- [TASK OBJECTIVE]: Copy out the records word for word, starting at the line containing "This screenshot has height=1077, width=1919." and continuing through the end of the records.

(Pixel coordinate grounding data)
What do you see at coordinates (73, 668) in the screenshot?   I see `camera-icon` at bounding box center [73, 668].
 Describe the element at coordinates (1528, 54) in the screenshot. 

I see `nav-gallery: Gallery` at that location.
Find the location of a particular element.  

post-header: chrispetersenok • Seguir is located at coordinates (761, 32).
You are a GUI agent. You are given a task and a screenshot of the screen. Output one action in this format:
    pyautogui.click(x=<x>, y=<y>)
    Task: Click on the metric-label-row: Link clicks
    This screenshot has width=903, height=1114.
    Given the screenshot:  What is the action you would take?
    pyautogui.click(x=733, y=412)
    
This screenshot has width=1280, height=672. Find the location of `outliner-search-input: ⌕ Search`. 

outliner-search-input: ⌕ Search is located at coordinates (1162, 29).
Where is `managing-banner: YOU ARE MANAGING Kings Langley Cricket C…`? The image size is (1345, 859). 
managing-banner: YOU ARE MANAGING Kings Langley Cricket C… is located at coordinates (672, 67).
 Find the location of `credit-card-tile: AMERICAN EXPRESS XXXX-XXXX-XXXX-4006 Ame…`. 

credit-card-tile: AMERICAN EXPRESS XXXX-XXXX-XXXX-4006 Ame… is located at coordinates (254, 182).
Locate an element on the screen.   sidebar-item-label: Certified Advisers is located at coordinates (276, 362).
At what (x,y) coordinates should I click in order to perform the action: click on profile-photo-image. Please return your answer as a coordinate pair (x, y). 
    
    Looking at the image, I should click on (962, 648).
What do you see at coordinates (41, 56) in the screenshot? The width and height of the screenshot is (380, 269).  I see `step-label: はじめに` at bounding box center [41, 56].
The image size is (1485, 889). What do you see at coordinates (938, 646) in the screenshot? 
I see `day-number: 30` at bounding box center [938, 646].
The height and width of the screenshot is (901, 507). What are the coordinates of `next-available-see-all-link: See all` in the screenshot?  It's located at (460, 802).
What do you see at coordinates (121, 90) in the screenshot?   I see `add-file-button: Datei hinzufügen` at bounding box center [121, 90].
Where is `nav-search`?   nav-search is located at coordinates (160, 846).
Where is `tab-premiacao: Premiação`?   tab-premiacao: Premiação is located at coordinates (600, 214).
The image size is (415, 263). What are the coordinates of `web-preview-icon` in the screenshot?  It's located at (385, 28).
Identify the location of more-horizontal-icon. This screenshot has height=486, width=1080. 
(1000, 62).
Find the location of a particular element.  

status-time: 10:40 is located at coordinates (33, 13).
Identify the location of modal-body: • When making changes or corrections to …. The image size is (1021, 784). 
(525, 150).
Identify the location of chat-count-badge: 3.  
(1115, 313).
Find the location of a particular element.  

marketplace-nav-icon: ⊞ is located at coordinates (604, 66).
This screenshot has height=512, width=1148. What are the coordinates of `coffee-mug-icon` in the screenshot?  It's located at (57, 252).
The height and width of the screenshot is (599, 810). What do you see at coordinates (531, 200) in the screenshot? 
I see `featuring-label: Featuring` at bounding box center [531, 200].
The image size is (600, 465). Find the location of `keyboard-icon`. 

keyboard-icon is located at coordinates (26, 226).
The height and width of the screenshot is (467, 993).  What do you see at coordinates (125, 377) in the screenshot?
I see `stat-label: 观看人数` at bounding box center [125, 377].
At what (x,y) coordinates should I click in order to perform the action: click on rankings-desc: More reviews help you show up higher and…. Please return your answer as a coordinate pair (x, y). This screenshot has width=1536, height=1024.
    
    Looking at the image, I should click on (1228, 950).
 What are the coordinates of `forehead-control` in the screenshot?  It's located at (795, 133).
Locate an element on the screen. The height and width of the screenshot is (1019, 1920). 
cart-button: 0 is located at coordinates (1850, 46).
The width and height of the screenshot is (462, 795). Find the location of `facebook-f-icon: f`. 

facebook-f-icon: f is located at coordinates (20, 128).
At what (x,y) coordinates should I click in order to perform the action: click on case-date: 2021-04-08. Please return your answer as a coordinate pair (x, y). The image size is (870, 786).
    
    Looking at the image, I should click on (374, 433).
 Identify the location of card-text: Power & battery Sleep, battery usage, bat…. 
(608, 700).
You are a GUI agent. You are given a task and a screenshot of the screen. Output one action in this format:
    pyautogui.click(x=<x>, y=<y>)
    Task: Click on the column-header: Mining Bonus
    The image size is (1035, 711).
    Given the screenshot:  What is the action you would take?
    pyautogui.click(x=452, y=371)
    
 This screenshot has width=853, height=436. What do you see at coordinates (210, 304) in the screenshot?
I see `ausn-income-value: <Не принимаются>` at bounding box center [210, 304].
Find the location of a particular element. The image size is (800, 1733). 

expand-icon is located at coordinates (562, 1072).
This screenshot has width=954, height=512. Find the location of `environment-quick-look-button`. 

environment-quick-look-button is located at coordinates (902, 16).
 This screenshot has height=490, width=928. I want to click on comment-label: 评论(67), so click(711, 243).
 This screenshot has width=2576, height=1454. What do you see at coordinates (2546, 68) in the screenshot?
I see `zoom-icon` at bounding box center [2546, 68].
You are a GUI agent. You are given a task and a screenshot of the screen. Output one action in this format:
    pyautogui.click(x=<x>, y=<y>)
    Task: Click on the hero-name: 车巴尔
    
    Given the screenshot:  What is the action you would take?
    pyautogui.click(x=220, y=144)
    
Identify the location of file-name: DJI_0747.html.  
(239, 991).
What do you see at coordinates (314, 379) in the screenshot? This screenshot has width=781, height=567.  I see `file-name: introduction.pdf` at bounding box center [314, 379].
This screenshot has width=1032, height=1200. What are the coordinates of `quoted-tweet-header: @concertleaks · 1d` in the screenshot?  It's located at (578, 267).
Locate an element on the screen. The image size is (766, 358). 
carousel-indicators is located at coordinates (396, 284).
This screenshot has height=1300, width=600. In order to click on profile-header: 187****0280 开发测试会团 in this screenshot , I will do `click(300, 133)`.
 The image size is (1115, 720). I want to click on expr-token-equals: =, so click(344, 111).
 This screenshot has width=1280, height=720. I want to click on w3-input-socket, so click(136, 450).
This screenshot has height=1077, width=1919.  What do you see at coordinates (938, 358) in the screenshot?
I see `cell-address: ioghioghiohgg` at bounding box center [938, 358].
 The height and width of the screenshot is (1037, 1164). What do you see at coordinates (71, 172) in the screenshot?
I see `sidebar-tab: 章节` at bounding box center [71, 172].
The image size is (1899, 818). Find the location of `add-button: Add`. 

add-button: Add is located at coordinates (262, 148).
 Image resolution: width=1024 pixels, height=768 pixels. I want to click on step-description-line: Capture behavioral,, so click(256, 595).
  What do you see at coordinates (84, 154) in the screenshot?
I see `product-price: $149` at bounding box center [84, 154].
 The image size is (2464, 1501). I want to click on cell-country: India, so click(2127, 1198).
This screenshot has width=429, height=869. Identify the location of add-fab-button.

- [RESPONSE AREA]:
This screenshot has height=1077, width=1919.  What do you see at coordinates (938, 358) in the screenshot?
I see `cell-address: ioghioghiohgg` at bounding box center [938, 358].
 The height and width of the screenshot is (1037, 1164). What do you see at coordinates (71, 172) in the screenshot?
I see `sidebar-tab: 章节` at bounding box center [71, 172].
The image size is (1899, 818). Find the location of `add-button: Add`. 

add-button: Add is located at coordinates (262, 148).
 Image resolution: width=1024 pixels, height=768 pixels. I want to click on step-description-line: Capture behavioral,, so click(256, 595).
  What do you see at coordinates (84, 154) in the screenshot?
I see `product-price: $149` at bounding box center [84, 154].
 The image size is (2464, 1501). I want to click on cell-country: India, so click(2127, 1198).
This screenshot has width=429, height=869. Identify the location of add-fab-button.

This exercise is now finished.